● WORK REQUEST:
Pull each line with the string "axis" from the entries.

(Stored records)
--
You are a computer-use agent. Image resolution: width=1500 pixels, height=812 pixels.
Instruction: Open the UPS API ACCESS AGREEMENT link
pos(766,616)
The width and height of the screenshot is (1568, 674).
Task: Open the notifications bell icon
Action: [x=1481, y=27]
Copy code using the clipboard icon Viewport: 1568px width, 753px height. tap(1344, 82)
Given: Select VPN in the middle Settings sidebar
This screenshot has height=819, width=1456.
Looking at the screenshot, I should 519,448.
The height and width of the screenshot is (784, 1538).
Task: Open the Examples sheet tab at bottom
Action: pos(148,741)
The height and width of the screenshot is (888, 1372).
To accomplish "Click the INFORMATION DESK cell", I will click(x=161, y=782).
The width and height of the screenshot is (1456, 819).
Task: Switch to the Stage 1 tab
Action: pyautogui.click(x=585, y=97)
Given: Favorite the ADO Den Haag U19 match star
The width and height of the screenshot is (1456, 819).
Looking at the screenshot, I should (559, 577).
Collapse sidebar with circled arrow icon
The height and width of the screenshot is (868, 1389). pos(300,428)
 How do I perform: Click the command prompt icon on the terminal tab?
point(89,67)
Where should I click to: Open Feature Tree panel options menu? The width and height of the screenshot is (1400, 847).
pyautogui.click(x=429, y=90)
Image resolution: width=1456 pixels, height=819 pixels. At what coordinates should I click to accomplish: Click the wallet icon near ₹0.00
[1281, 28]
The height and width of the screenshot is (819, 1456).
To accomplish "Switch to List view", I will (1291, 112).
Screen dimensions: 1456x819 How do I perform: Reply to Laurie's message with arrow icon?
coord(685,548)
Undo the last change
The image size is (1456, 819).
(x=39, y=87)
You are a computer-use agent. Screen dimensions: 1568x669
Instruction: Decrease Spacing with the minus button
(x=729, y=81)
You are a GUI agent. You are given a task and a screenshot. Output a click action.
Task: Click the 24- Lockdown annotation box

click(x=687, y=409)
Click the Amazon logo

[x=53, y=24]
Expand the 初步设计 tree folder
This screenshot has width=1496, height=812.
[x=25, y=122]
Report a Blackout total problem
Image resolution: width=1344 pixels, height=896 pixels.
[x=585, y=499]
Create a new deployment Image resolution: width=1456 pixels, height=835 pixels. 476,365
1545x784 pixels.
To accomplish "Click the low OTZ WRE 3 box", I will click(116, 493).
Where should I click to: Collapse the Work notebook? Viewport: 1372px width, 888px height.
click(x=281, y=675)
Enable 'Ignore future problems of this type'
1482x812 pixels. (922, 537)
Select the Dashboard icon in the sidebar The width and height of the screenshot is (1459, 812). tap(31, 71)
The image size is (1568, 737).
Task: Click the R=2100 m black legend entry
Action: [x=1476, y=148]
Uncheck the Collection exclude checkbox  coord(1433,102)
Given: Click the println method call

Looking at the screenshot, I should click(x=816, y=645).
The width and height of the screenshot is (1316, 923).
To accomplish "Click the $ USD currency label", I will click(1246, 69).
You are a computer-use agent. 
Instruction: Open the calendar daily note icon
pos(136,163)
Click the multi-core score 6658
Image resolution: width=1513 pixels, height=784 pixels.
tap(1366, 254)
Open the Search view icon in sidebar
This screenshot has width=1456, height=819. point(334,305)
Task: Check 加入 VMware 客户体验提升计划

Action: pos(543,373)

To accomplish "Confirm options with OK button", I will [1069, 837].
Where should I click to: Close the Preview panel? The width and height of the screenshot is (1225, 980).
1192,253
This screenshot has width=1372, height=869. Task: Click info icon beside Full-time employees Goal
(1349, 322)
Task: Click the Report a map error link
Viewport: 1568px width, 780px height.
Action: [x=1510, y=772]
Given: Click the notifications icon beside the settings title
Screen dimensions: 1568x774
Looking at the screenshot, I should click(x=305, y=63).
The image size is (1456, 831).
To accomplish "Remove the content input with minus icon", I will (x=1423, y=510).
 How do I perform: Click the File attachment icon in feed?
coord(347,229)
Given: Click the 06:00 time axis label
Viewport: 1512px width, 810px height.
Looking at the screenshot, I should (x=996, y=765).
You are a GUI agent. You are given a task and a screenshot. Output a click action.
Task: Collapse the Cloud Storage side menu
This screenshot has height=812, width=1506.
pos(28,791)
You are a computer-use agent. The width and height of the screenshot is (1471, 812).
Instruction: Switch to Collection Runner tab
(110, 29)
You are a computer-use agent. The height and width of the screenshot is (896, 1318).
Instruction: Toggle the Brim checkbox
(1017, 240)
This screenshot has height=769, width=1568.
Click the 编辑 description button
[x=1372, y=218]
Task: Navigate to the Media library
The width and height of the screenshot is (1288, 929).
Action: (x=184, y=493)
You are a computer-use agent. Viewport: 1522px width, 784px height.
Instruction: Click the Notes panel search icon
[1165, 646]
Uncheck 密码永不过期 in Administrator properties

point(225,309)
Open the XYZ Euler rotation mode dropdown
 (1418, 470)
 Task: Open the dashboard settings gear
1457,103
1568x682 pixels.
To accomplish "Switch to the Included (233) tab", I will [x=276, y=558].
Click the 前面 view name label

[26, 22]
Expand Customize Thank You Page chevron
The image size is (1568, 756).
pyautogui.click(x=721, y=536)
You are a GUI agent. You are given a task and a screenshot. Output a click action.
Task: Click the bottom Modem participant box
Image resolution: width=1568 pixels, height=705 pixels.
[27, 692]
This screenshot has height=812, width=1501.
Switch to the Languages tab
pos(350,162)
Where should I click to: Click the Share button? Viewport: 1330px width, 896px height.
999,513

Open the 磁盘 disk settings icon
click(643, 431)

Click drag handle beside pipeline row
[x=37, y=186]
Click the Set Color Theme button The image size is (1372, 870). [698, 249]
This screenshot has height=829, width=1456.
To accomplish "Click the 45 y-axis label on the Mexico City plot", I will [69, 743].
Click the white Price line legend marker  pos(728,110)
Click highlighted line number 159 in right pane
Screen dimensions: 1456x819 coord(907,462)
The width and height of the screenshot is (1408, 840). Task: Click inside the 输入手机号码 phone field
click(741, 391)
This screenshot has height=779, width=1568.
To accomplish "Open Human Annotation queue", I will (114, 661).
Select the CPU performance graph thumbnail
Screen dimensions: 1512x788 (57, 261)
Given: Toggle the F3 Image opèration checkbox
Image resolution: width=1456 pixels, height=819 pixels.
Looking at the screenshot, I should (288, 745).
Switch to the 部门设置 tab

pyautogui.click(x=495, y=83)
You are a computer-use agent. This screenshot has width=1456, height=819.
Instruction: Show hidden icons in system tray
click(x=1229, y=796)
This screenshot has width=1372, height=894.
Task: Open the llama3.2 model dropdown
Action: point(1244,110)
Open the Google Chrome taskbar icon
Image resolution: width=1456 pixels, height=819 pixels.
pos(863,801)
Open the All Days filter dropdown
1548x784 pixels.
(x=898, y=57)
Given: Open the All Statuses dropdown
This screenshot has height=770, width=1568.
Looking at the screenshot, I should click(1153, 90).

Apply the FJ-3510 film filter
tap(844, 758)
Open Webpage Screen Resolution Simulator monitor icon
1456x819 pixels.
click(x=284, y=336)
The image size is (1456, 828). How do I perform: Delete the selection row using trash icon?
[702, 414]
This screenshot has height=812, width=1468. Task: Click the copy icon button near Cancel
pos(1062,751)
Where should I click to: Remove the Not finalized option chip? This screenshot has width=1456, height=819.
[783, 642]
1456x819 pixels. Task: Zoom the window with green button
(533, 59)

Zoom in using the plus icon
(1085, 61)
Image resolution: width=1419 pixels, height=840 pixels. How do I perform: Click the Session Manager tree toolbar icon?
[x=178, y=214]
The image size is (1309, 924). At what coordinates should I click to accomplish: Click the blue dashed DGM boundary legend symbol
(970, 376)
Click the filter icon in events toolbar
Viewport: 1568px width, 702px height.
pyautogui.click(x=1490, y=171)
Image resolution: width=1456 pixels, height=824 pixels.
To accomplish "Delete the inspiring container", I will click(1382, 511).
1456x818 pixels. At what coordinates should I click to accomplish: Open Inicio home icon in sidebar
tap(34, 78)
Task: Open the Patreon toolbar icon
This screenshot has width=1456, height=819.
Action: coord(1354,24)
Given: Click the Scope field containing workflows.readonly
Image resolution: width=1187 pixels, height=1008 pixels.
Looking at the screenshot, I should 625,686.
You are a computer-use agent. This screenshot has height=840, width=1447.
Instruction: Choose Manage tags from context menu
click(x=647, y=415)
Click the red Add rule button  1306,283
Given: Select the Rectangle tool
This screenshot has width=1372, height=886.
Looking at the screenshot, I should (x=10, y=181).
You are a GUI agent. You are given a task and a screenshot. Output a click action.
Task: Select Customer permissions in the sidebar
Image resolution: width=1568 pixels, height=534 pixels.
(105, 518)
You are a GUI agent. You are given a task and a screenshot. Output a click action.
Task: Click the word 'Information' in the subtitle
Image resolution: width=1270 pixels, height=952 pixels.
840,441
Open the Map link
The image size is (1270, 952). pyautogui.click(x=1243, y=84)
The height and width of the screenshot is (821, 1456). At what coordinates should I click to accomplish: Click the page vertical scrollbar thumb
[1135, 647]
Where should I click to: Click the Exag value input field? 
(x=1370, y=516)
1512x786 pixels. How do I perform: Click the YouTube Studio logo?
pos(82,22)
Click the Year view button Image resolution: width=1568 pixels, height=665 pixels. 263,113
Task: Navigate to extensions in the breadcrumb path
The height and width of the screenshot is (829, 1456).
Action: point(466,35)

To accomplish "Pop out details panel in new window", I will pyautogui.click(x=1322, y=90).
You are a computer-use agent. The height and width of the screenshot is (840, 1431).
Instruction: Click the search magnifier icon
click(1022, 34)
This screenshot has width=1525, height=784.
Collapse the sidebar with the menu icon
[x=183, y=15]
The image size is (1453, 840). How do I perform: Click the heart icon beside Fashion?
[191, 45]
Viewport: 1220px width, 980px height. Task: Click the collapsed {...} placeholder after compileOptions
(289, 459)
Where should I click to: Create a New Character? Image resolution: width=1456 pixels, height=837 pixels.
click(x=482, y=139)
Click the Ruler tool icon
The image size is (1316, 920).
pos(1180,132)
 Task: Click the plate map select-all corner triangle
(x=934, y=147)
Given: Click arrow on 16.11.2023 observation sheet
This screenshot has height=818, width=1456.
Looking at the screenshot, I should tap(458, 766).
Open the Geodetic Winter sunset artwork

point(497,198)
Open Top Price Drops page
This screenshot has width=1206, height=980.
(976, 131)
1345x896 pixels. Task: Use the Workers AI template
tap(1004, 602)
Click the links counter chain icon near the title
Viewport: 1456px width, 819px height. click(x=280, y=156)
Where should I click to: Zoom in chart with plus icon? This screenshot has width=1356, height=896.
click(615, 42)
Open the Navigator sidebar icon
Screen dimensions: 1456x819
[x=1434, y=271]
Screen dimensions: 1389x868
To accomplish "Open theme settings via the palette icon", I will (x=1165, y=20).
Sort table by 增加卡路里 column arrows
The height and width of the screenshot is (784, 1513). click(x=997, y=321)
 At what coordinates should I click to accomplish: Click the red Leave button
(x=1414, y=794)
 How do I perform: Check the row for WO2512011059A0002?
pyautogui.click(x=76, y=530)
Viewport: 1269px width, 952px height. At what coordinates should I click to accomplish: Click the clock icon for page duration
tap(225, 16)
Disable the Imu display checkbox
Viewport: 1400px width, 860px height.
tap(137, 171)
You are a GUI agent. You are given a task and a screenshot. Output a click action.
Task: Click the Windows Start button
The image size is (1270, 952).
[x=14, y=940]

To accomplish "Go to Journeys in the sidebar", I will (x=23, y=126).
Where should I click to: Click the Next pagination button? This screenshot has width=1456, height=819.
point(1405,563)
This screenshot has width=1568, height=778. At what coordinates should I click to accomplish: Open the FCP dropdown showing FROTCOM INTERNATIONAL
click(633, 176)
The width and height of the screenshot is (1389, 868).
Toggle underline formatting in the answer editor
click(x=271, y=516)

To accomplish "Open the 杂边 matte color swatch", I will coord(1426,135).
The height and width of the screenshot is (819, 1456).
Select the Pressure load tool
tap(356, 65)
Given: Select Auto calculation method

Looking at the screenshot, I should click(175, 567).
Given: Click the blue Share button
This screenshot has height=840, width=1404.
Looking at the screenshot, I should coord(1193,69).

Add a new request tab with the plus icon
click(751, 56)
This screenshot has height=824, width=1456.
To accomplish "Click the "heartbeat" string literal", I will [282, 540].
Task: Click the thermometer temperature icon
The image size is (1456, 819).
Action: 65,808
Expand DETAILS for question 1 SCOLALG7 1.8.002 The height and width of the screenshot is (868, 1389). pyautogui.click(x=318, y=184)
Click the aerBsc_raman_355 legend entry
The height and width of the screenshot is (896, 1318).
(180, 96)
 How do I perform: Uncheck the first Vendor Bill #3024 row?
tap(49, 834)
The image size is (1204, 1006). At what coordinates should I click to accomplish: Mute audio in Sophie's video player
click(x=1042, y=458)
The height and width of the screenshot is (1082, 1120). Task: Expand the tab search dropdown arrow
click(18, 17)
--
● RESULT OF THIS EXERCISE:
Given: Click the 06:00 time axis label
To accomplish "Click the 45 y-axis label on the Mexico City plot", I will [69, 743].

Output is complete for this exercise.